Kanata’s Odd Couple Needs More Snap, Crackle, and Pop
Neil Simon’s The Odd Couple first arrived on Broadway more than half a century ago, but time has not diminished its comic potential. In chronicling what happens when the neurotic, freakishly neat Felix
Ungar moves in with his good-natured but slobbish buddy, Oscar Madison, the play becomes a springboard for hilarity. But if you look beyond the crisp one-liners and the deftly-managed comic situations — and how did that linguini end up clinging to the kitchen wall? — you
also find a good deal of sharp psychological observation about how human relationships can misfire.
Kanata Theatre’s new production has several things going for it. To begin with, there is the work of Bernie Horton and Stavros Sakiadis in the two key roles.
Horton’s Oscar is very much the likeable slob the script demands.
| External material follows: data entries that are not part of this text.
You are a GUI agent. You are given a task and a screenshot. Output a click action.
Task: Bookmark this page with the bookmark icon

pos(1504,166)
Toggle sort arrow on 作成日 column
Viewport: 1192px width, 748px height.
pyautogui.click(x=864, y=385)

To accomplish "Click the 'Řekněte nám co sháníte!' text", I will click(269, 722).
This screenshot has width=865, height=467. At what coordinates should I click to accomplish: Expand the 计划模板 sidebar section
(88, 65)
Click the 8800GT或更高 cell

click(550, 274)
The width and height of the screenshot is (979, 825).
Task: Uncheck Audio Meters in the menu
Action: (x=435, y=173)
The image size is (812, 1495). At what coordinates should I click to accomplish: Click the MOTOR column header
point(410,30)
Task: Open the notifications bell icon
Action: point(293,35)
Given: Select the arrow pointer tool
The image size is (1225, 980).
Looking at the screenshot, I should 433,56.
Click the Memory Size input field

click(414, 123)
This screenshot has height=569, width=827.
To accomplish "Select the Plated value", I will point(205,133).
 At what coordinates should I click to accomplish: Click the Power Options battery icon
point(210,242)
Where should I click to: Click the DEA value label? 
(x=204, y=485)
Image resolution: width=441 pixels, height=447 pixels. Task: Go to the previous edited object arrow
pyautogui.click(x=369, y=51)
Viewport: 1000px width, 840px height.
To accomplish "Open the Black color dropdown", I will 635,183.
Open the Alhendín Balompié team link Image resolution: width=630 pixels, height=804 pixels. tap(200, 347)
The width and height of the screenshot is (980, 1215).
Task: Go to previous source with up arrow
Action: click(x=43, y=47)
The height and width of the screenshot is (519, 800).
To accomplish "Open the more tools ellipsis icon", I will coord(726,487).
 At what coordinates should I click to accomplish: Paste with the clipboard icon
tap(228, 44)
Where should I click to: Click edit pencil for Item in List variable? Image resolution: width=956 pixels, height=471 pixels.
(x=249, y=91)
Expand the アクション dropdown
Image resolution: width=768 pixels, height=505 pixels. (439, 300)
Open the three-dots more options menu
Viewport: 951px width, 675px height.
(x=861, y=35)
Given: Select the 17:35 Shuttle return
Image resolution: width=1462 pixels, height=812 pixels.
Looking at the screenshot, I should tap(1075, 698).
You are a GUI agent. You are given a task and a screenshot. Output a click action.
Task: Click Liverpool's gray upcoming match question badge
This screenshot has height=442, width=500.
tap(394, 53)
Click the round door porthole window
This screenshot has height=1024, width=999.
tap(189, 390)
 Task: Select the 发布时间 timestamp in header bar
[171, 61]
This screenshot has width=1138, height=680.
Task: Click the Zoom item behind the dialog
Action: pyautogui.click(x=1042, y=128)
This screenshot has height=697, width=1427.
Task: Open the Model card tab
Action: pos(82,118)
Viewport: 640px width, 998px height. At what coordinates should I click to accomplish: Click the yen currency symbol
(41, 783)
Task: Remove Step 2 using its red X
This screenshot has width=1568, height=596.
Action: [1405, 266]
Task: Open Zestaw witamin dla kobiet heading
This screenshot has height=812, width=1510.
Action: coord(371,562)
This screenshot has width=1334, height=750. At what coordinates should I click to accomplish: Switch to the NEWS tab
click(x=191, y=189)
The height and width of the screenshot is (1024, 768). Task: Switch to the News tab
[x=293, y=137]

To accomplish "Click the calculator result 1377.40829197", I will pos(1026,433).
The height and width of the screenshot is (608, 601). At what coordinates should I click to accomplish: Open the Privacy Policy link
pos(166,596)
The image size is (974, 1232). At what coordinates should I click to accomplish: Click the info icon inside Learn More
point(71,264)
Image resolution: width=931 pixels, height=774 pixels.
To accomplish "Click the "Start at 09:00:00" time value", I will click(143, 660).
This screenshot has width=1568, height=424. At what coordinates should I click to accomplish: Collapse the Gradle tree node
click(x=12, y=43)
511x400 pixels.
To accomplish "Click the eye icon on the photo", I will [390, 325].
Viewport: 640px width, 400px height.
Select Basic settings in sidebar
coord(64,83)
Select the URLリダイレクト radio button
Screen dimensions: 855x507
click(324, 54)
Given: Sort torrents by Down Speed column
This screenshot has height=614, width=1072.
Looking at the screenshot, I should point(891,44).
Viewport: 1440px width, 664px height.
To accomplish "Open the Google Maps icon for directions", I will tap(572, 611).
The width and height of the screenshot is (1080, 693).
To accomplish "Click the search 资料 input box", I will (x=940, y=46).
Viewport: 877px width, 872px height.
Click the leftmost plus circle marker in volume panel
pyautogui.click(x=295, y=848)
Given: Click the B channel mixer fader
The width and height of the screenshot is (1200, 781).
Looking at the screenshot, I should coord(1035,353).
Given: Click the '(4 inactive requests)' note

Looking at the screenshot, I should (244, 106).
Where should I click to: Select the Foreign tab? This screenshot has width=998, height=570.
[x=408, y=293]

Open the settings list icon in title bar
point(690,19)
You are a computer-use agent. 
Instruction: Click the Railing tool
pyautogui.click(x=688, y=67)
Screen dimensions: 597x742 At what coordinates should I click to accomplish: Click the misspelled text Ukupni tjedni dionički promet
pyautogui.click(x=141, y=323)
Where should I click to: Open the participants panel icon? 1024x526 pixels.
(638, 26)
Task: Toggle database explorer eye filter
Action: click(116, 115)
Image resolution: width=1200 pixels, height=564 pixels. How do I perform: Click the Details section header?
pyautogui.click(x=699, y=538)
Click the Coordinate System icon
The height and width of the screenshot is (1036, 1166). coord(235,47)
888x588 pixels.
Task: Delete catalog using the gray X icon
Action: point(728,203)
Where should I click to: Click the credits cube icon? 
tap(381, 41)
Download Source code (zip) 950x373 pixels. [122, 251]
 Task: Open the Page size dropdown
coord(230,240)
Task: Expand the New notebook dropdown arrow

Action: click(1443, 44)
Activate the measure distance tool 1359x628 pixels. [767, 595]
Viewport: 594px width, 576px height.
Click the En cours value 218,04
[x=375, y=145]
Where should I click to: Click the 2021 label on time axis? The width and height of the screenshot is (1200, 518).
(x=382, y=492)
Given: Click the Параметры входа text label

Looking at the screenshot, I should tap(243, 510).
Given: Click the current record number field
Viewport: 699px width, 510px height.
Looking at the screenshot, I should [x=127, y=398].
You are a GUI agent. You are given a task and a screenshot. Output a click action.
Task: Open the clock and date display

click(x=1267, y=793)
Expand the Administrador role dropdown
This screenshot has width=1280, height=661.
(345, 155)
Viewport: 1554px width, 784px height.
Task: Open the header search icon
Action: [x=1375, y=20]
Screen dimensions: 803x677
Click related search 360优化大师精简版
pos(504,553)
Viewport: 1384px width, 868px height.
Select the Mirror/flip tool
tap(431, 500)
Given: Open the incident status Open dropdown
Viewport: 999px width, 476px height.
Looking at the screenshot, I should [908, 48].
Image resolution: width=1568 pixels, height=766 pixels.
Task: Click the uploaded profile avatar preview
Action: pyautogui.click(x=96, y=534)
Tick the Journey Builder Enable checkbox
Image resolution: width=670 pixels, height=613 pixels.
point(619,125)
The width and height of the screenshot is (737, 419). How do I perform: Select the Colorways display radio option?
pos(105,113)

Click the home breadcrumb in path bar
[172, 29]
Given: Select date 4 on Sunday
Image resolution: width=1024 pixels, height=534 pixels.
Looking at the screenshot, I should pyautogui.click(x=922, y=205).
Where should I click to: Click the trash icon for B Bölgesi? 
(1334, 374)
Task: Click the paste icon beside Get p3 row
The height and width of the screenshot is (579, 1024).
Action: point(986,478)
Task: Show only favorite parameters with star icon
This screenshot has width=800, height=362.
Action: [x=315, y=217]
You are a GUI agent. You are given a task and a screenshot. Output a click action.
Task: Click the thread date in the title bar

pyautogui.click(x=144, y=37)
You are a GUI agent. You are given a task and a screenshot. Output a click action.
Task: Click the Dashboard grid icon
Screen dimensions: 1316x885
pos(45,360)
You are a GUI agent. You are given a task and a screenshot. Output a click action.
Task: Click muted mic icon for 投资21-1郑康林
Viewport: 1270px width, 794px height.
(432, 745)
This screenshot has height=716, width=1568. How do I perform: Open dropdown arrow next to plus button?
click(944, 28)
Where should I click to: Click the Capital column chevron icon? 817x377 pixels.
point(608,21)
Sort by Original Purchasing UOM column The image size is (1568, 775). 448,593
His housekeeping may be atrocious, the bedraggled sandwiches he offers his buddies on poker night probably constitute a risk to one’s health, and you may sympathize with the ex-wife who keeps nagging him on the phone about his maintenance payments — but there’s something endearing and disarming about this Oscar in all his fallibility.
As Felix, Sakiadis adroitly gives us all the irritating foibles that will have Oscar climbing the wall within days — the hypochondria, the obsessive neatness, the fusspot fastidiousness that even has him distributing dainty doilies to the gang at the card table during one of Oscar’s poker nights.